К этим превосходным положениям можно бы присоединить ещё некоторые. Изучение искусства, которое во что бы то ни стало хочет стать наукой, грозит стать наукой, направленной против искусства. Иррационален не только гений, как редкий исключительный случай, иррационально все художественное творчество. Не следует делать различия между личным и безличным Художественным творчеством. Вопрос о личности является всегда и на всех ступенях самым плодотворным, хотя бы мы с нашими ограниченными познаниями не могли или ещё не могли – ответить на него. В конце-концов ведь и средневековая капитель или рельеф из слоновой кости суть создания одного человека, единственного с ему одному принадлежащими свойствами.
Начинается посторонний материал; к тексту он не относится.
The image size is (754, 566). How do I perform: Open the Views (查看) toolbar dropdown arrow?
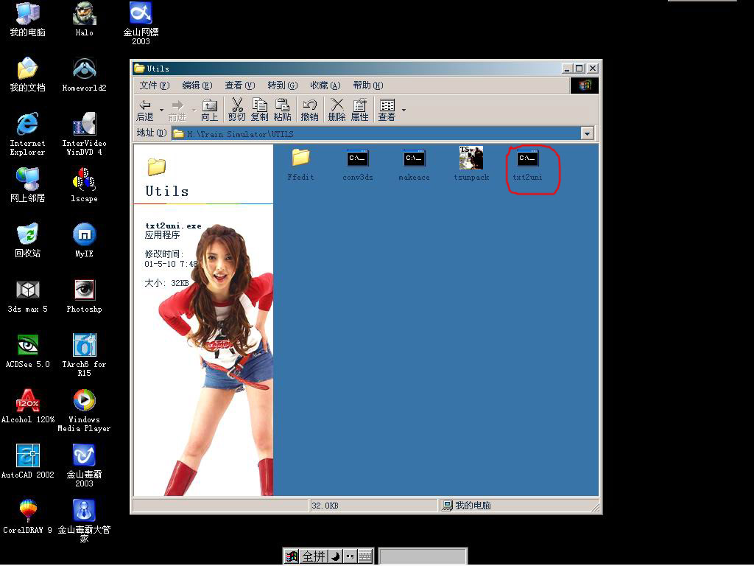click(404, 111)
И задача в том, чтобы ощутить эту индивидуальность, чтобы возможно лишь путём чувственного переживания. По прочтении книги Титце испытываешь такое чувство, как будто в длинной прогулке со всех сторон обошёл вокруг проблемы искусства.
В ответ на краткое и решительное суждение знатока: это – произведение Дюрера, или: это не может быть произведением Дюрера, раздается неудовлетворенно и недоверчиво: так может сказать всякий, приведи доказательства. Тогда знаток, письменно или устно, делает попытку открыть и показать в художественном произведении неповторимость творческой индивидуальности. Но то, что он может сказать, не есть то, что послужило основанием для его суждения, и ни в коем случае не может – как у математика – вылиться в форму непрерывной цепи доказательств. Исчерпывающее обоснование вполне справедливо вызывает в данном случае недоверие. Суждение знатока основано на мотивах, которые частью невыразимы, а частью даже вовсе остаются за порогом сознания. Художественно-критический материал, с помощью которого определение обосновывается, как принято условно выражаться, никогда не содержит в себе всей полноты мотивировки, не содержит в себе того, что является самым существенным в процессе нахождения автора. По качеству так называемого обоснования нельзя судить о качестве суждения. Логическую сторону можно, конечно, всегда высказать и доказать, но об интуитивной можно самое большее намекнуть. Вот почему язык художественной критики так афористичен и так охотно пользуется сравнениями. Часто он смутно патетичен, аргументация переплетается в нём с призывом к чувству.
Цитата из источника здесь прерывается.